The services financial planners and advisors offer tend to overlap. Therefore, before you decide whether you should work with a financial planner, a financial advisor, or don’t use either one you should compare and contrast them.
Financial advisors are supposed to help clients manage their money. This includes investment management, insurance ‘investing’, real estate, etc.
They typically are collecting a fee based on the amount of assets they manage on behalf of a client. Should you pay this fee for the value you are getting? Probably not since most advisors nowadays simply put your money into a robo-advisor.
Financial advisors tend to lean towards investment management in stocks and bonds because that is the easiest place to collect fees. For example, its easier to collect a fee from a stock portfolio relative to a real estate portfolio.

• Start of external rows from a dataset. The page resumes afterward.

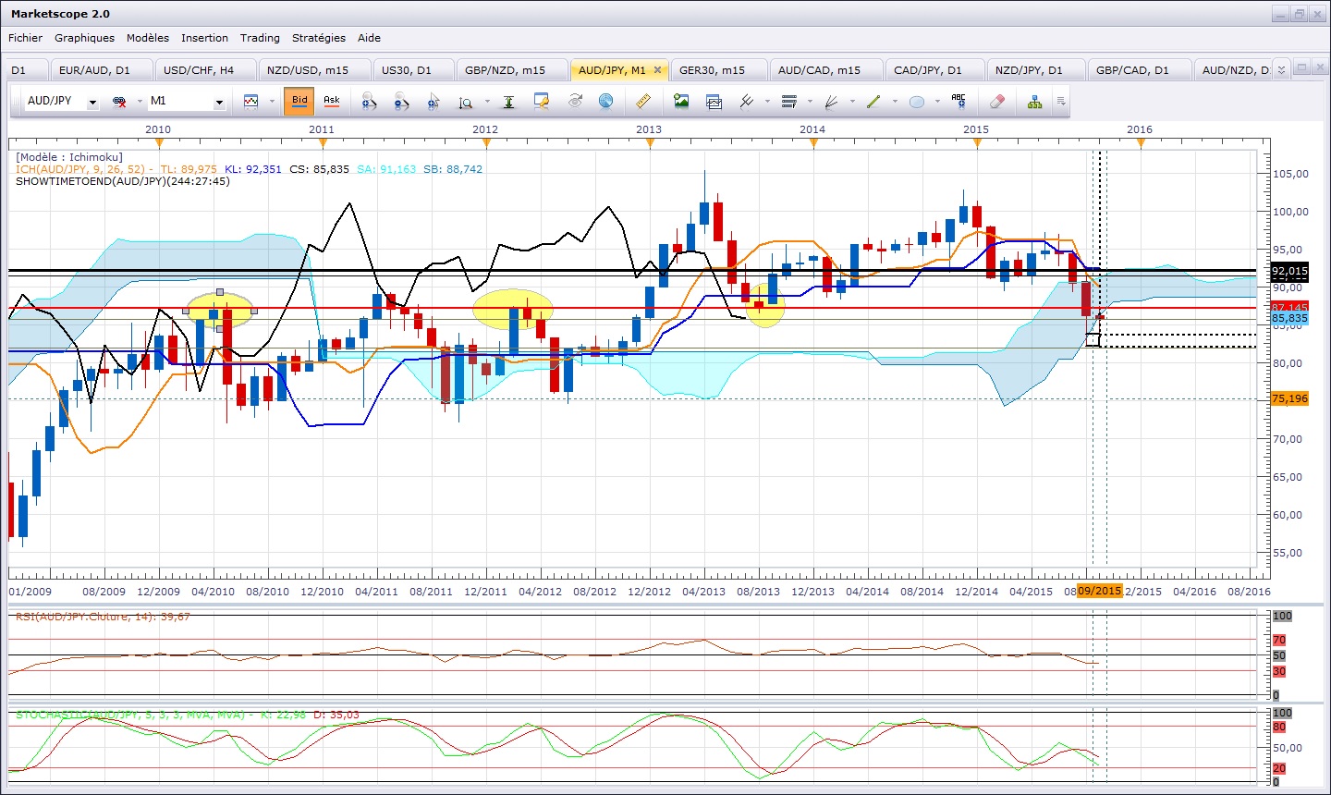The height and width of the screenshot is (795, 1331).
Task: Expand the chart type dropdown arrow
Action: (272, 102)
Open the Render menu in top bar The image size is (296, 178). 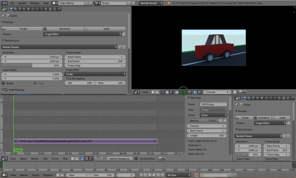[22, 3]
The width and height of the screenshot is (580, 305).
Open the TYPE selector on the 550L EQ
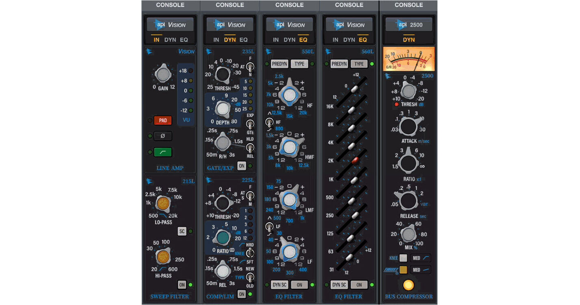299,63
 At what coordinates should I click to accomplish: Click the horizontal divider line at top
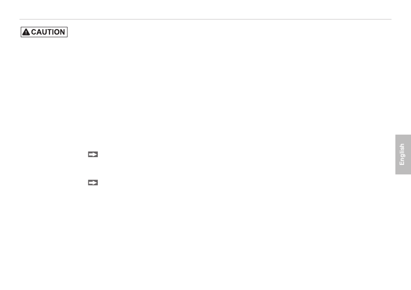point(206,19)
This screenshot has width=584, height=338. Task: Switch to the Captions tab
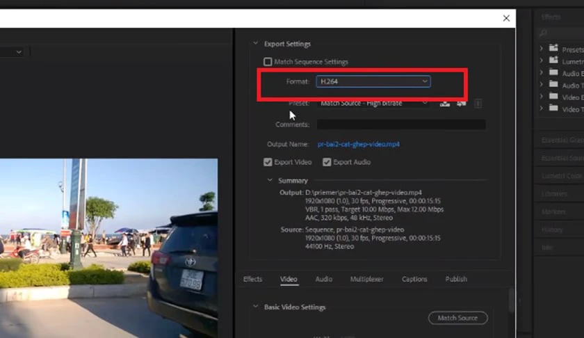click(x=414, y=279)
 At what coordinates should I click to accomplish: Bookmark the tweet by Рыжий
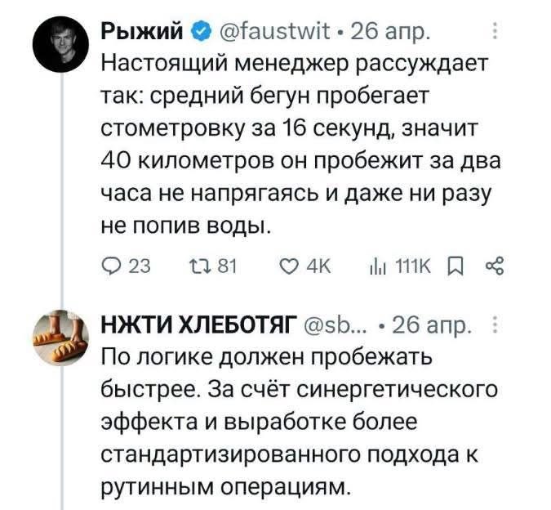(x=455, y=267)
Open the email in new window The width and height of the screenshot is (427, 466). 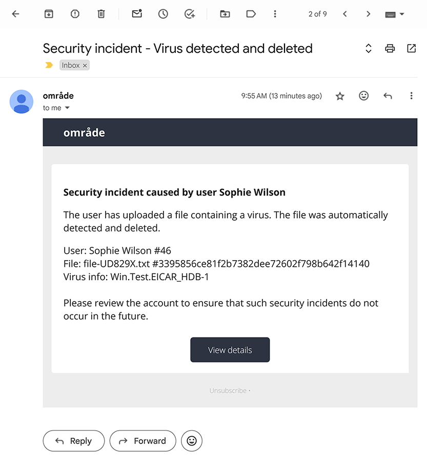(411, 49)

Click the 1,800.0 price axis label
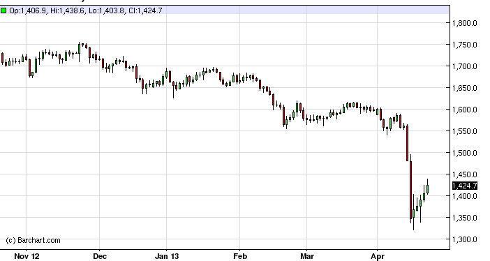click(465, 23)
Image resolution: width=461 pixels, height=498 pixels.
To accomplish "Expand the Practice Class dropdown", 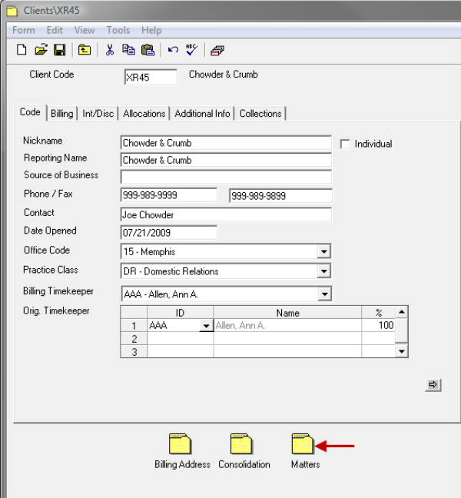I will (324, 271).
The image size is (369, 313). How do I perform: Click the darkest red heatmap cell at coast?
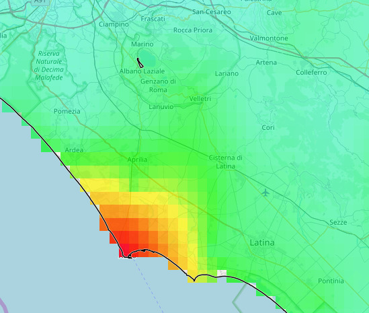[x=124, y=250]
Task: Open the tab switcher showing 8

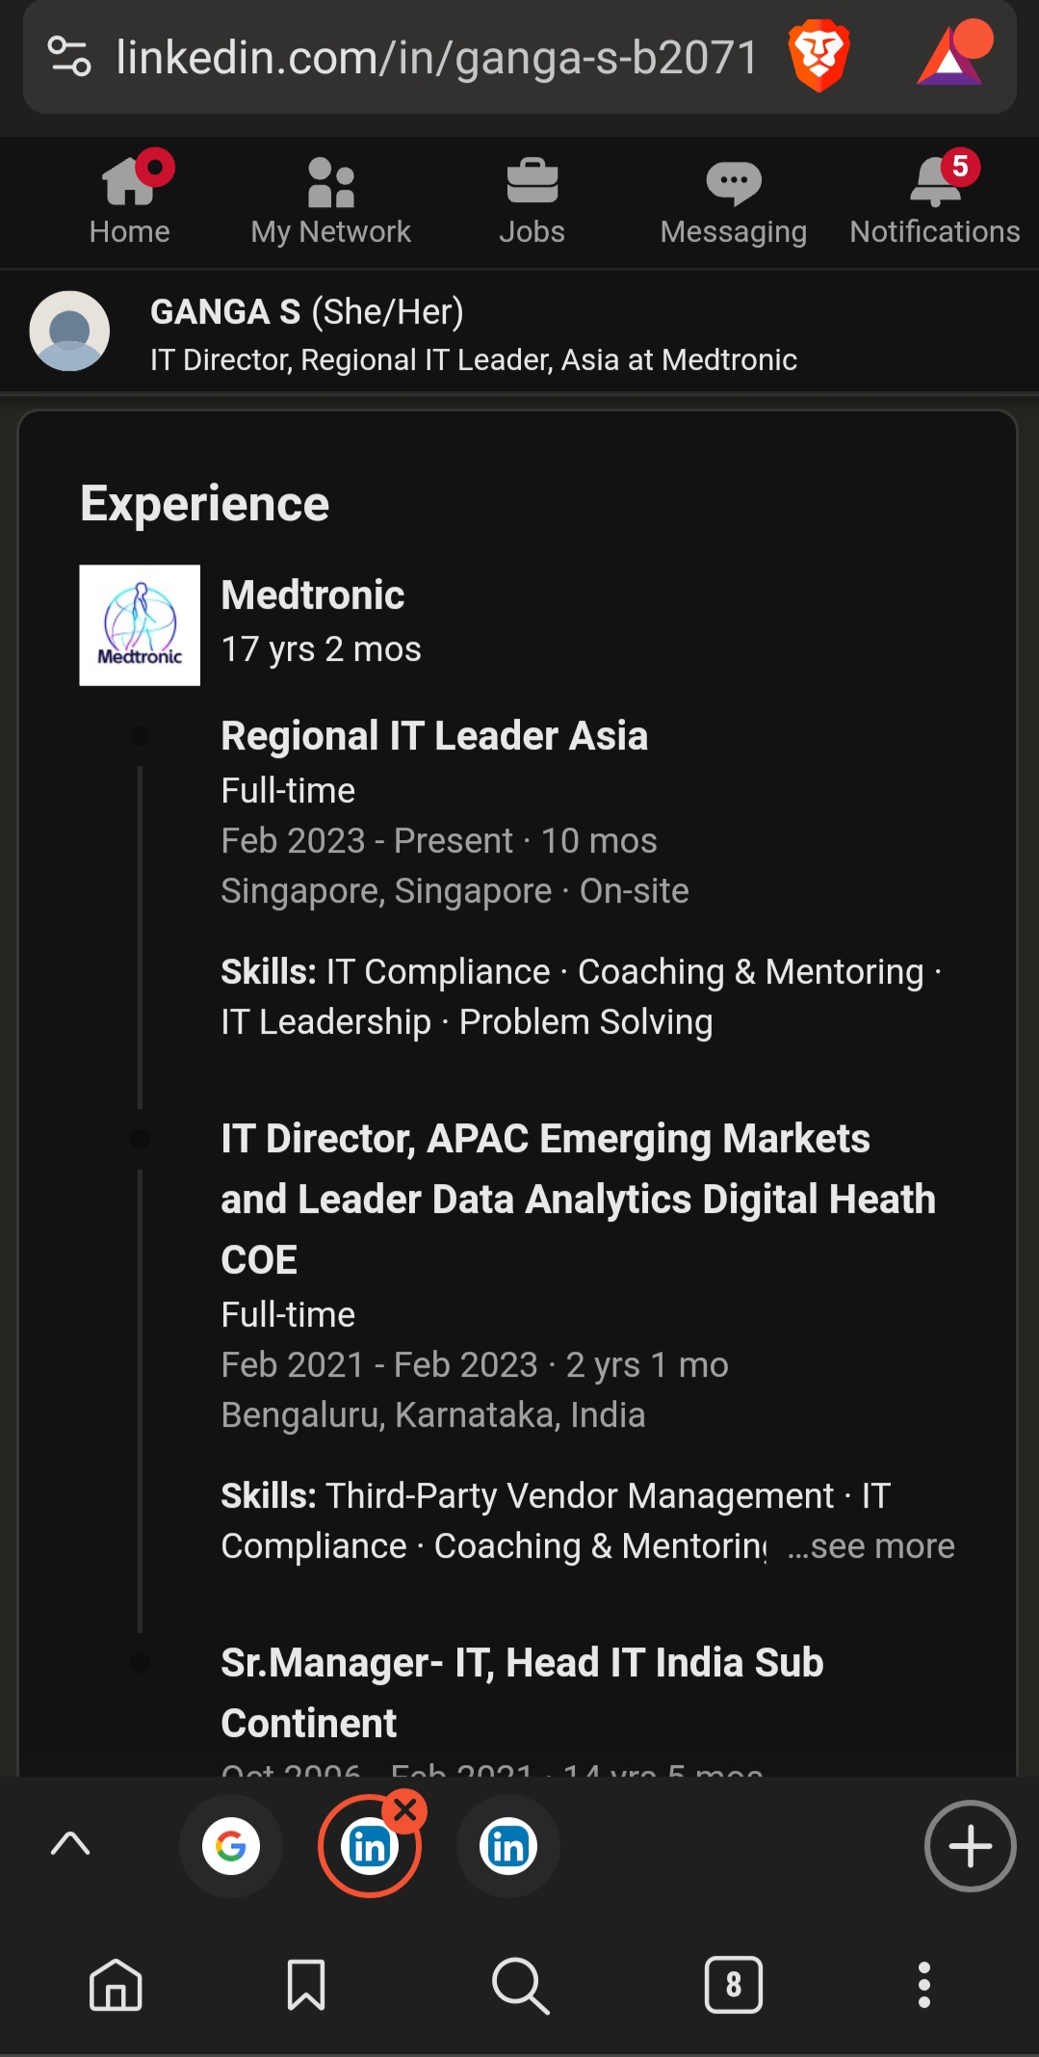Action: tap(734, 1985)
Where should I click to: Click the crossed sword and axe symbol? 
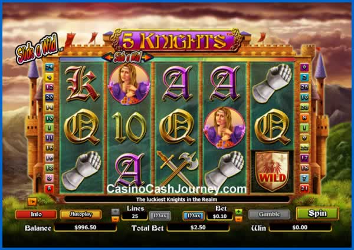[x=177, y=169]
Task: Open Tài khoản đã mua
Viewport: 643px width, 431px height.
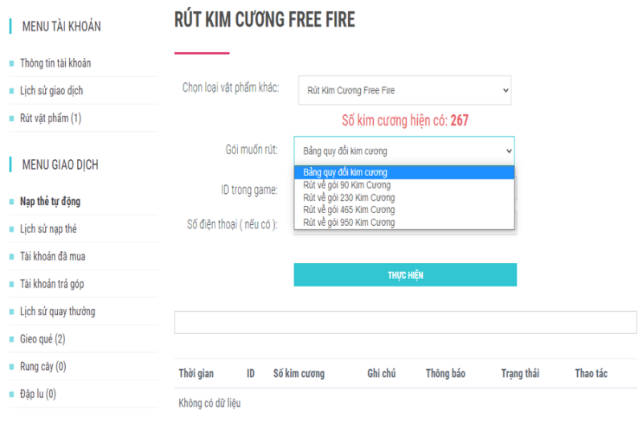Action: point(52,257)
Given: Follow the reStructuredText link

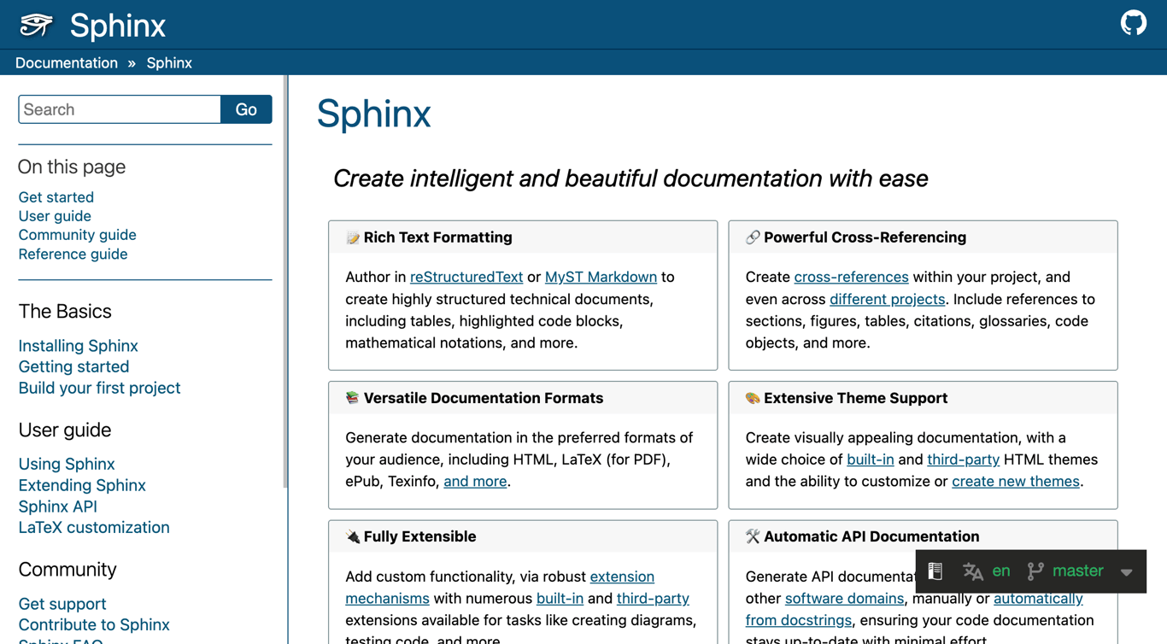Looking at the screenshot, I should [466, 277].
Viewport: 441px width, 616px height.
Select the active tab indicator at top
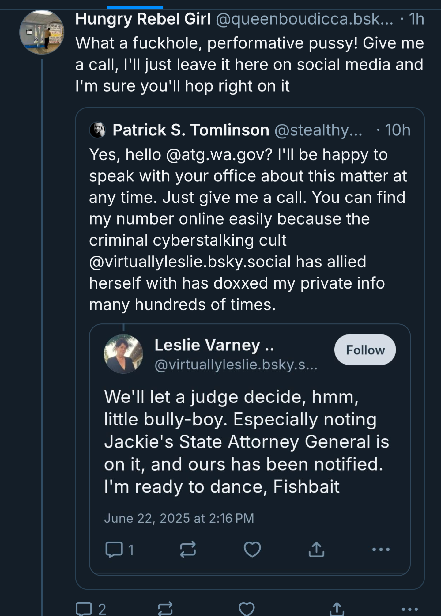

Financial advisors also tend to deal a lot with insurance products like fixed and variable annuities as these also pay fee based commissions.
For Advisors, think investment recommendations…
Financial planners focus more on building a comprehensive plan and look at a broader picture.
They typically are certified financial planner (CFP) or chartered financial consultant (ChFC). CFPs tend to charge flat fees for building financial plans.
Sometimes they also charge a percentage of assets and collect commissions like a financial advisor.
Someone can be both a financial planner and advisor. However, if someone is an advisor it doesn’t mean they are a financial planner.
As good as financial planners sound, i.e. its awesome that someone will look at the big picture and build a plan, they have major flaws.
The two flaws are a lack of knowledge and a lack of transparent technology.
Lack Of Knowledge
Most planners truly want to help. However, their breadth of knowledge is limited.
Since they charge fees, most of the time their clients are older because lets face it, younger people don’t have money to pay expensive fees. Therefore, most of their knowledge centers around retirement planning, long-term care needs, and estate planning.
Very few if any financial planners focus on younger individuals. Therefore, they know very little about the various types of student loan repayment plans, mortgages, or other financial concerns of people aged 20 – 40.
For example, this is the reason why its so hard to find a “student loan planner.” Also, if you ask a financial planner about paying points on mortgage they wouldn’t know what you are talking about.
Lack of Transparent Technology
It is impossible to calculate and understand all the variables that go into a possible financial plan in your head.
The traditional world of financial planners have tried to solve this with financial plans consisting of 6 – 12 pages of numbers.
These ‘plans’ end up being even more confusing to clients. Not only that, but within a few days the plans are no longer relevant because things change. Therefore, there is no easy way for clients to know if they are doing things correctly and/or if they should change anything.
The only way to get up-to-date on your financial plan is to spend thousands of more dollars to speak to a planner again.
This system is very inefficient.
Should You Use Either One?
Either way, both financial advisors and financial planners tend to have biases in favor of assets (remember the fees we talked about?) but limited knowledge on areas of money that affect you such as student loans and mortgages.
These flaws plus my opinion that these individuals are overpaid for what you get is actually why I started FitBUX. Younger individuals needed an approach that incorporates their needs, allows them to easily build and simulate plans, implement it, and have their questions answered. On top of that, it needed to be cost efficient.
Again FitBUX does all that so yes, I’m bias. You should use FitBUX instead of a financial planner or financial advisor.
Financial planner vs financial advisor is a confusing topic for many. Just remember, financial advisors focus on investments. Financial planners focus on the holistic picture.
As I mentioned, for younger individuals, I don’t believe you should use either one!